Goal –
Filter the listing below down to the lines that contain the string "Where", matching case exactly.

** BEGIN **

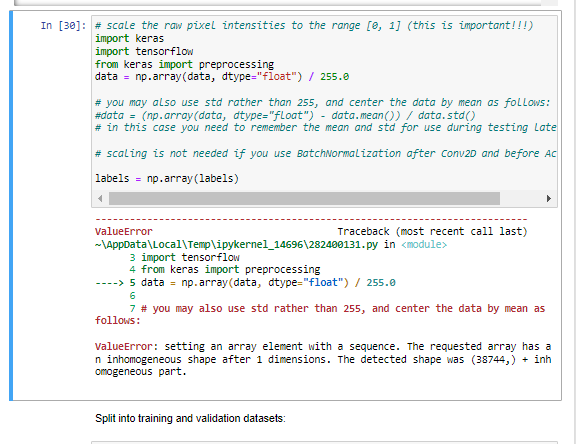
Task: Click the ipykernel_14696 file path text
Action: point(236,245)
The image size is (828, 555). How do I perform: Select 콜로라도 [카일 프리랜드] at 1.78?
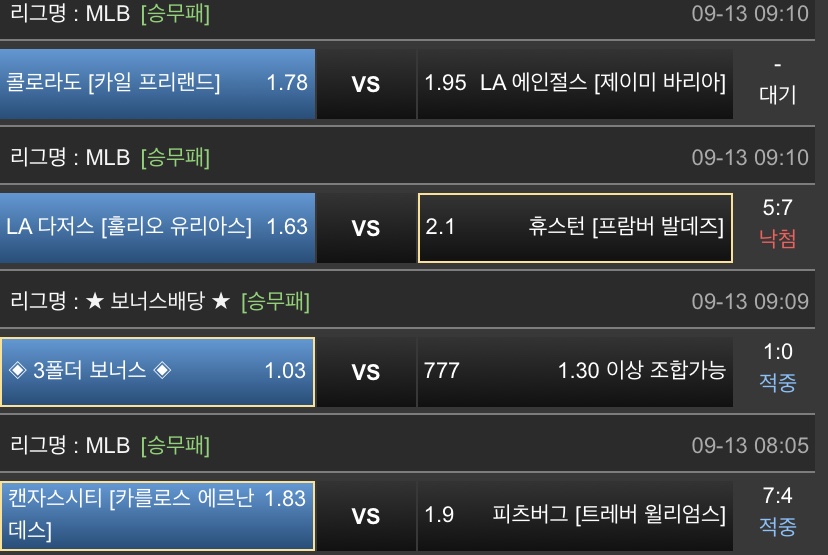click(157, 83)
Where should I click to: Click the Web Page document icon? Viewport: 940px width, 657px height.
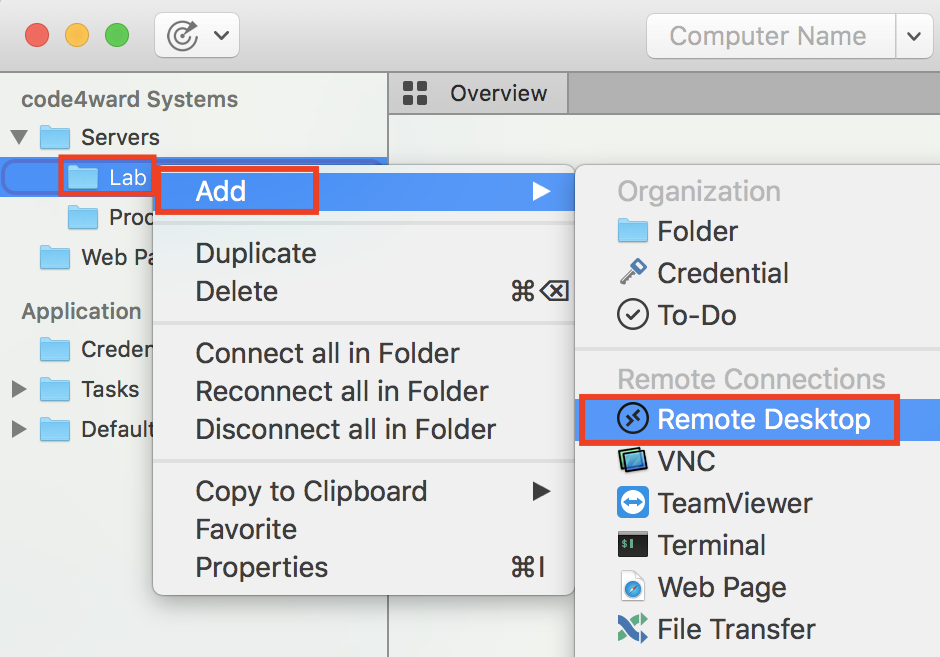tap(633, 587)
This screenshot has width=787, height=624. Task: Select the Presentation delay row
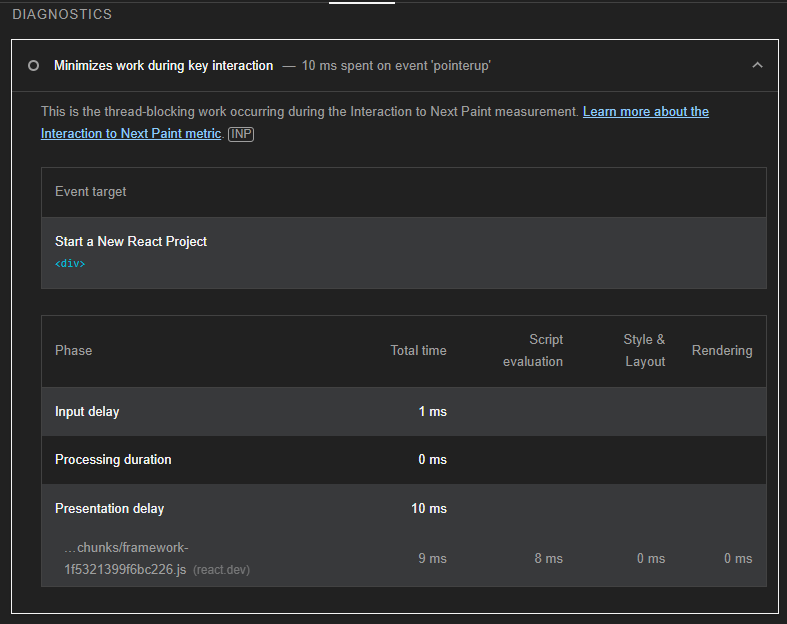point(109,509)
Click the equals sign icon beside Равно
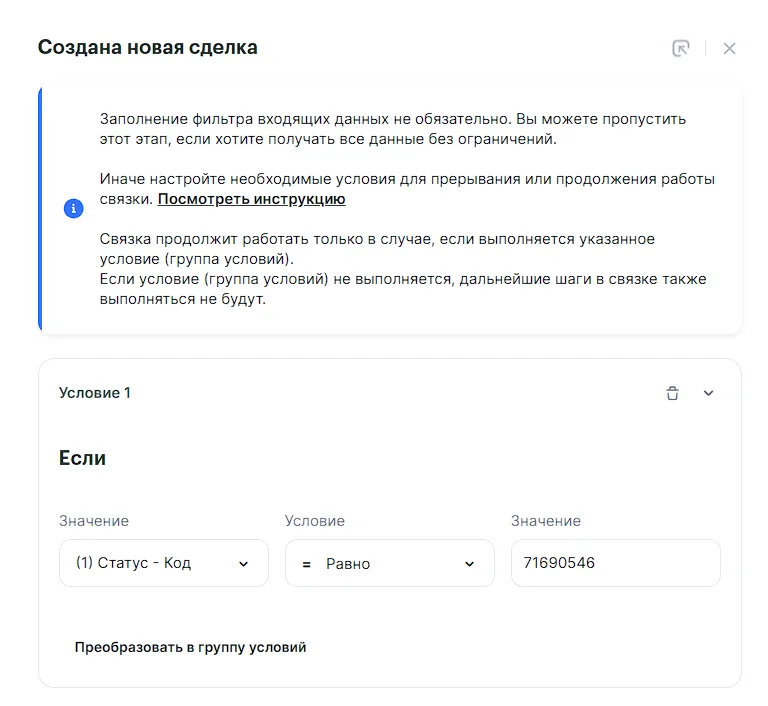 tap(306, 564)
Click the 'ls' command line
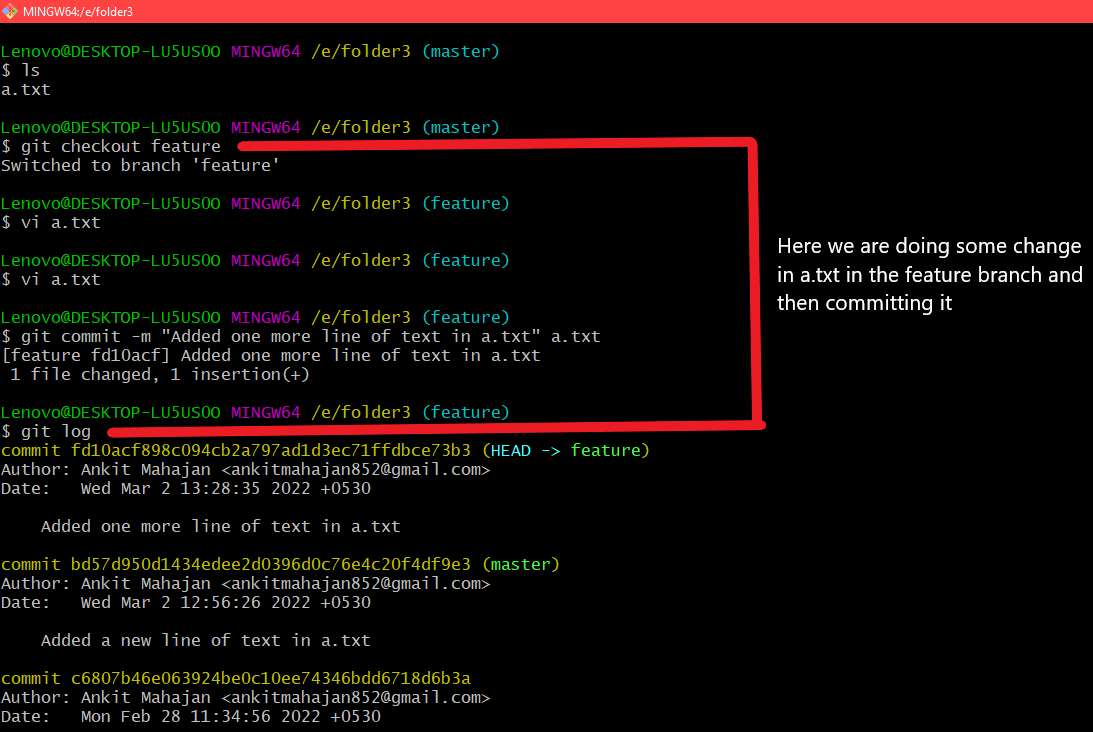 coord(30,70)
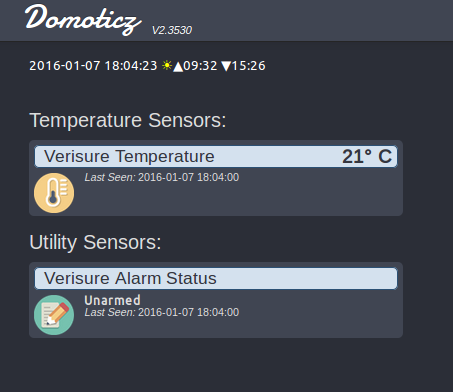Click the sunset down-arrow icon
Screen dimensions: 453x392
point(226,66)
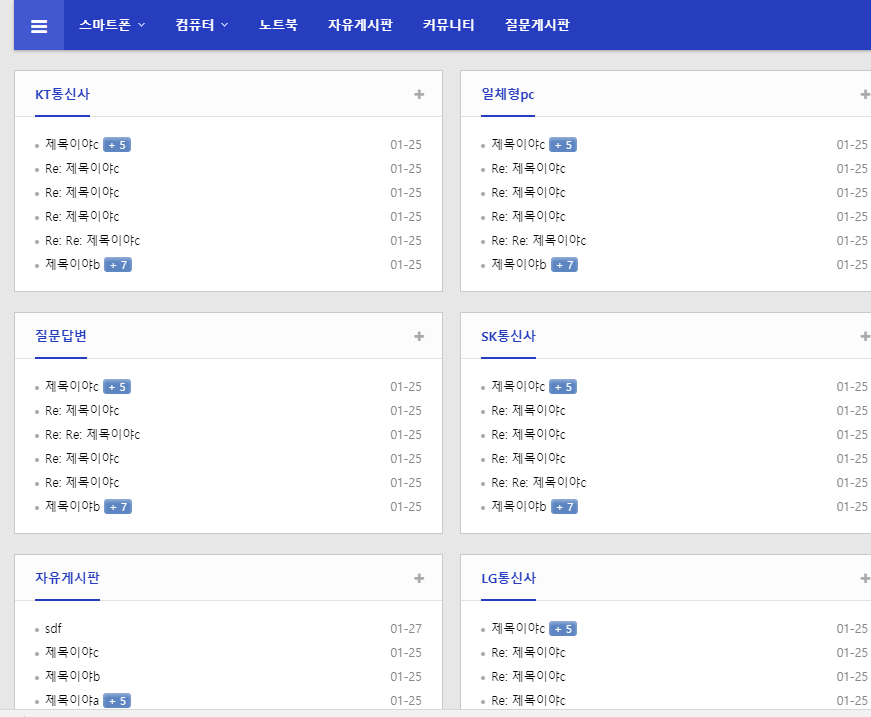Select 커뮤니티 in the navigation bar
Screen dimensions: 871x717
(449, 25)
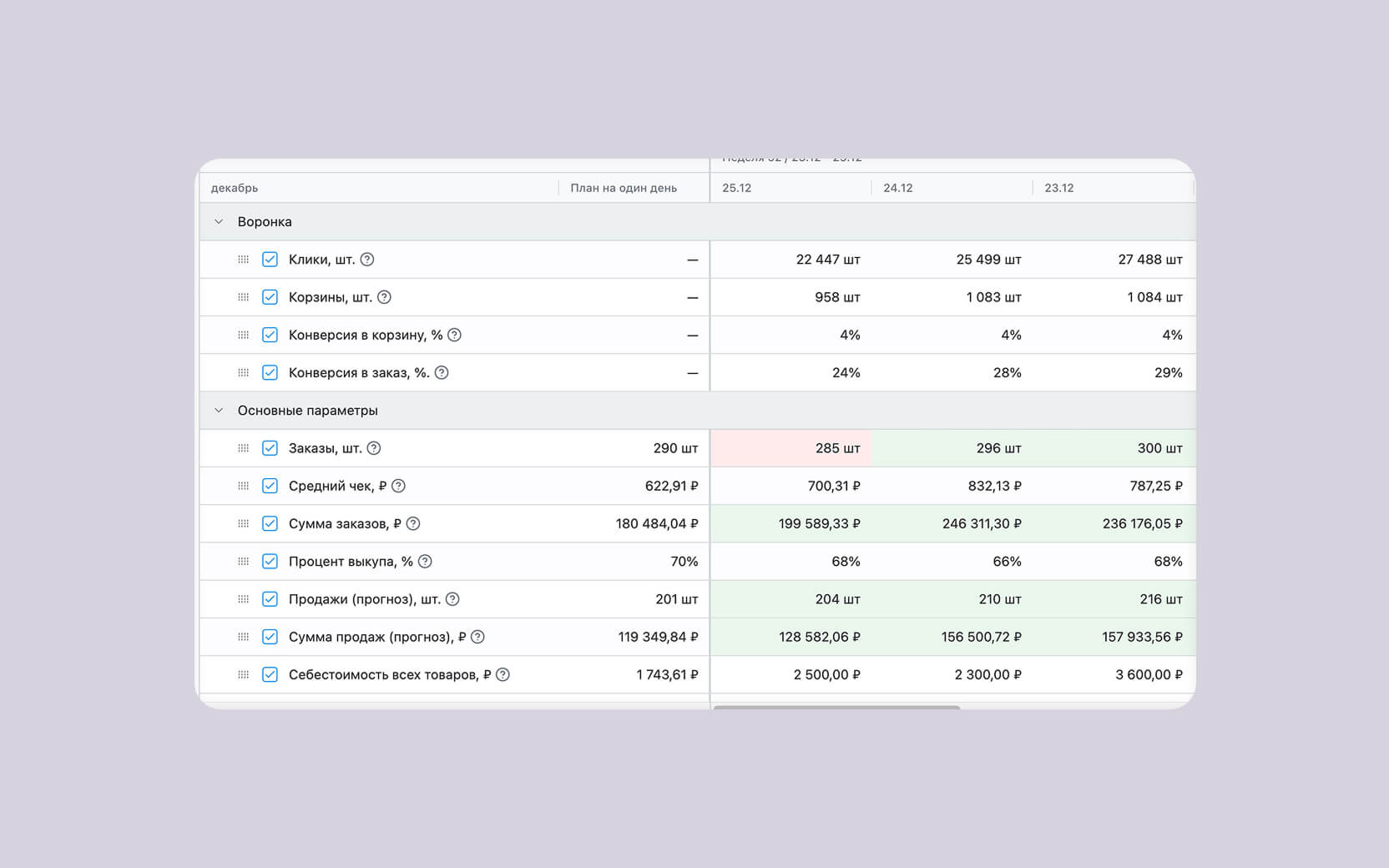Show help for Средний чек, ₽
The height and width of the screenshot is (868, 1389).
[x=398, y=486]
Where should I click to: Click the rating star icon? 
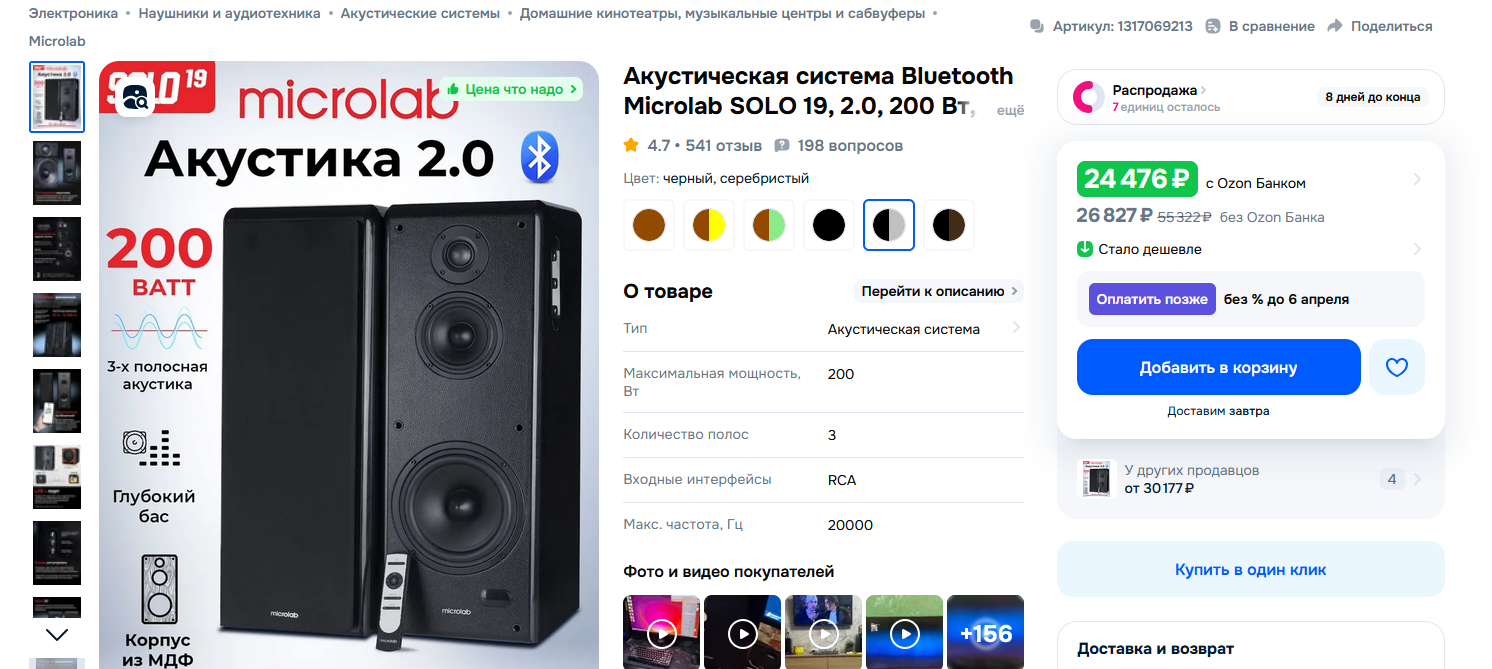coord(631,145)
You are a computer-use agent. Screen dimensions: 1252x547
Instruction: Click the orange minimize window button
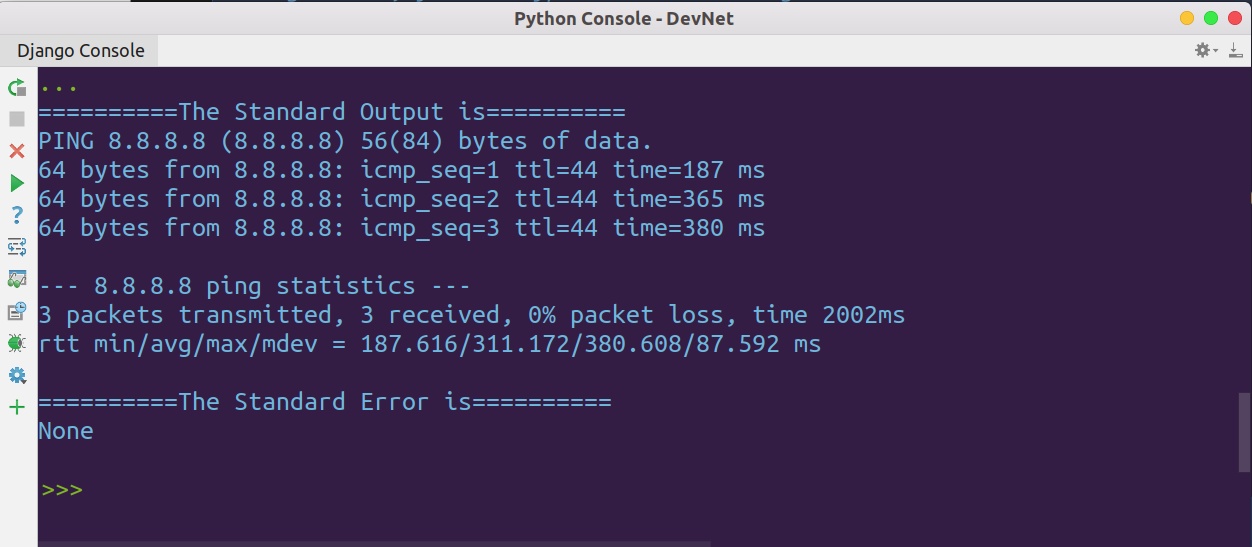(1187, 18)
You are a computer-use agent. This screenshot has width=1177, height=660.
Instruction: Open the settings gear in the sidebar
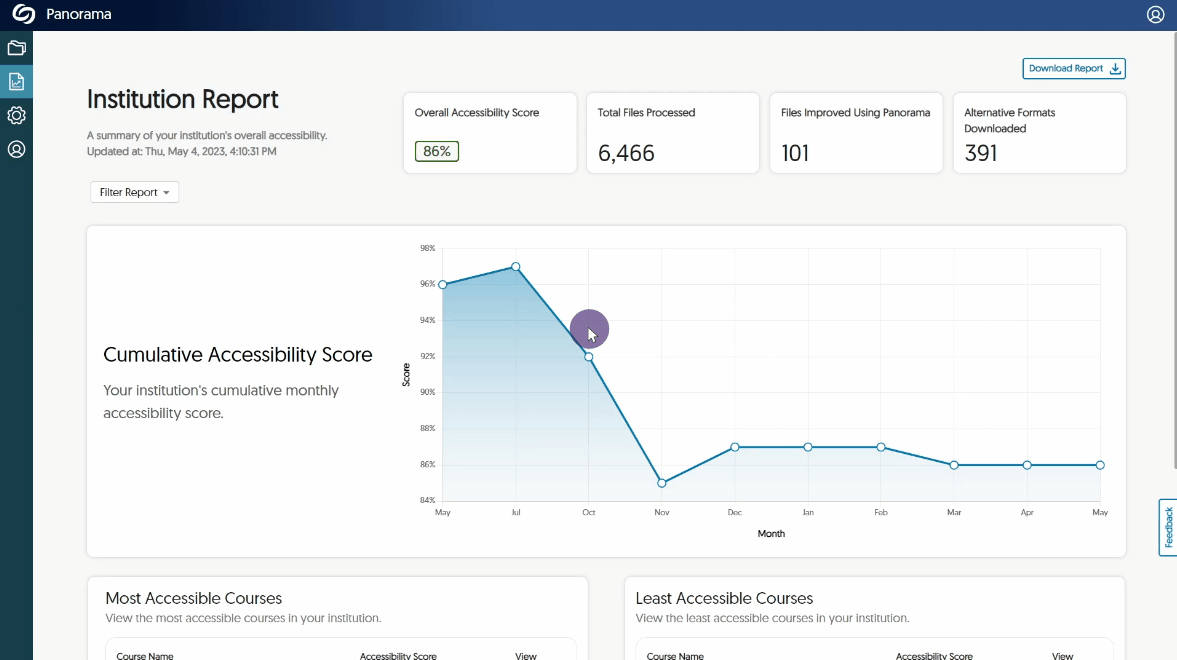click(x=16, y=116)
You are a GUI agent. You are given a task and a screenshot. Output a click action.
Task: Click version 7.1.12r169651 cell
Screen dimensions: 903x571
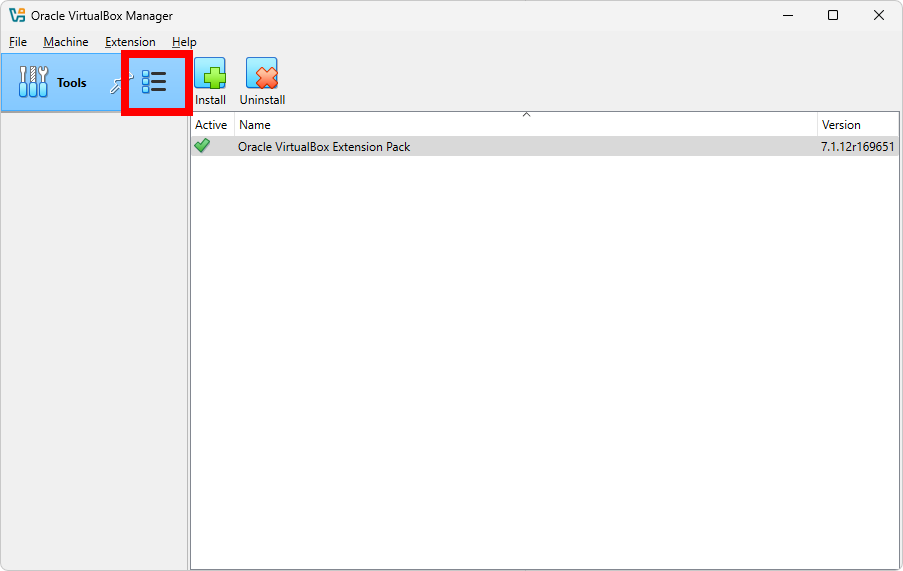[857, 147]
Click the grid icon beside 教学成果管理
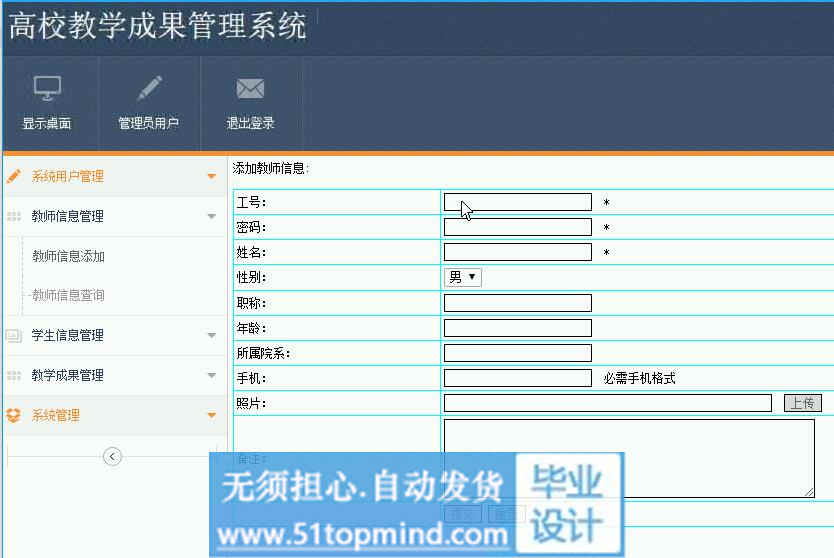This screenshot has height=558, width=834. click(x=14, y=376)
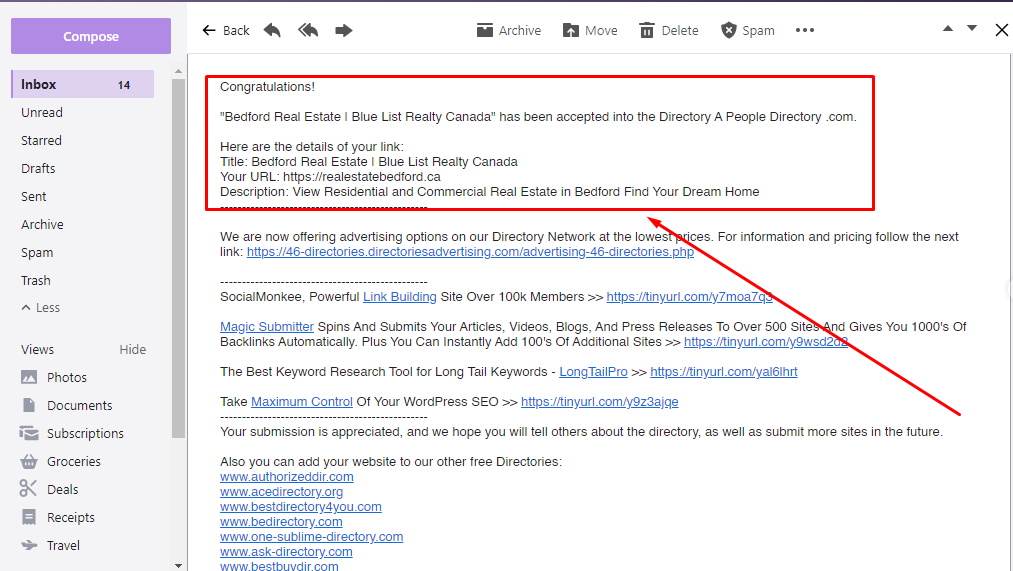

** END **

Solution to this task –
Where should I click to: Click the Web Page document icon? Viewport: 940px width, 657px height.
Where should I click to: Click the rating star icon? 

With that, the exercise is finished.